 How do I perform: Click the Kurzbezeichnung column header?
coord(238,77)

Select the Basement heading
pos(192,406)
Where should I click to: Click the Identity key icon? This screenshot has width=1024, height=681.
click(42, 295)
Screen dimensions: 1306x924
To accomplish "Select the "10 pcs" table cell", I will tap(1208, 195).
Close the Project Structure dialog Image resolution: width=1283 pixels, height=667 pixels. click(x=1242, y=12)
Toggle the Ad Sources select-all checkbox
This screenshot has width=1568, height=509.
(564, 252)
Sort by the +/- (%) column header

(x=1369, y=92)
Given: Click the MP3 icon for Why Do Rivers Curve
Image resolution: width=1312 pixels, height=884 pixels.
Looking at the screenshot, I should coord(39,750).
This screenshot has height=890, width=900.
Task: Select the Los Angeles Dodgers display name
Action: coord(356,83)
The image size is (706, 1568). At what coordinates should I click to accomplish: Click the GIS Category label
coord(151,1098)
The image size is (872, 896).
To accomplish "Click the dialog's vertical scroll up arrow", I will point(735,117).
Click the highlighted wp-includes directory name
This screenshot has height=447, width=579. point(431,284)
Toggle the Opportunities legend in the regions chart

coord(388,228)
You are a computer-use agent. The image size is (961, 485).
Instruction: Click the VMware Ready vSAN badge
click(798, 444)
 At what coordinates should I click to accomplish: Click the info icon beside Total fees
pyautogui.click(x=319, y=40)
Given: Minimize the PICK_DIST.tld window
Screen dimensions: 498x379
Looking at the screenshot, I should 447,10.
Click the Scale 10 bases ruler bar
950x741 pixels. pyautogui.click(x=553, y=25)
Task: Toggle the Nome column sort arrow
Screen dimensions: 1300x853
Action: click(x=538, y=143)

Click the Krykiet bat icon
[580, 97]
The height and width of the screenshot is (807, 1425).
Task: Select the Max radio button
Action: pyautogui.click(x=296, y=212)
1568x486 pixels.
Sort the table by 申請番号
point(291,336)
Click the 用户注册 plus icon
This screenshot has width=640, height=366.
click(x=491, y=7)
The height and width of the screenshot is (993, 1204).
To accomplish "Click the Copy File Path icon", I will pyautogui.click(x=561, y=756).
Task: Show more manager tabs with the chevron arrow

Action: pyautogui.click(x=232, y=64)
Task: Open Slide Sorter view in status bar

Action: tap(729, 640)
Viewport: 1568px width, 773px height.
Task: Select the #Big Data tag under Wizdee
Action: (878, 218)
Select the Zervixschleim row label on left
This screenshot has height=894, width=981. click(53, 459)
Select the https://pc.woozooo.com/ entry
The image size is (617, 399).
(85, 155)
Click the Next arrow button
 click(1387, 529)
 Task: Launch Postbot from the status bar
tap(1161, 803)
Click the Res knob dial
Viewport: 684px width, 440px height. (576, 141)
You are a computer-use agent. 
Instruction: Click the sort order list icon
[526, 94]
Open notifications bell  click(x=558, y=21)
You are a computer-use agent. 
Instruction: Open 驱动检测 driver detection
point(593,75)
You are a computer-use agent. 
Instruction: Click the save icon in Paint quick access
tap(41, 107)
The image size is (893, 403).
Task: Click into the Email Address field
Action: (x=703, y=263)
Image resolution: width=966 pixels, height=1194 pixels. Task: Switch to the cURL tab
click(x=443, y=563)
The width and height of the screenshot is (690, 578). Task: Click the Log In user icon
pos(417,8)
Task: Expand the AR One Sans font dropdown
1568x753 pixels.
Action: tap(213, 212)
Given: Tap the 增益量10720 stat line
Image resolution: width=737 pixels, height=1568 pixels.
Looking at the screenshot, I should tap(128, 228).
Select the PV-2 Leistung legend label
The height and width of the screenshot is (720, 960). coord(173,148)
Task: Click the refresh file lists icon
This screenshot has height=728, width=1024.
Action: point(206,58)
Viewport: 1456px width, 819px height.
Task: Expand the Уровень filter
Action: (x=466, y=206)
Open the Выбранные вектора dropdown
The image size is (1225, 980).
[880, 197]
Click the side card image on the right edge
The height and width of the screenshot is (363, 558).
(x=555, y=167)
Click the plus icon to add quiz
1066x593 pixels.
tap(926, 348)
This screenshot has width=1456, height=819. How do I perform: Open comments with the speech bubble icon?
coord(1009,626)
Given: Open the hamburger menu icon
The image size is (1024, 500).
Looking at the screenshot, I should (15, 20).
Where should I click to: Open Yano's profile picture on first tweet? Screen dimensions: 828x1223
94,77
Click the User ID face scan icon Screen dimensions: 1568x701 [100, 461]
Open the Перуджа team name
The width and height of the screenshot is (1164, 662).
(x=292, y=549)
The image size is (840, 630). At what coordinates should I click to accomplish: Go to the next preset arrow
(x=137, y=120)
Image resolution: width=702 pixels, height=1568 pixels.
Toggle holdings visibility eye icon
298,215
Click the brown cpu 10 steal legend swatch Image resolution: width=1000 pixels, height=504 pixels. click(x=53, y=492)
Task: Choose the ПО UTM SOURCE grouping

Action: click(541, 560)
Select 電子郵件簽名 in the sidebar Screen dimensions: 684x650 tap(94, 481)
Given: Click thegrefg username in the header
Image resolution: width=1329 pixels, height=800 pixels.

=-=-=

WORK INSTRUCTION> Each line in the records above with "dialog" must be returned.

FINISHED TASK>
Close the Project Structure dialog Image resolution: width=1283 pixels, height=667 pixels. click(x=1242, y=12)
To accomplish "Click the dialog's vertical scroll up arrow", I will point(735,117).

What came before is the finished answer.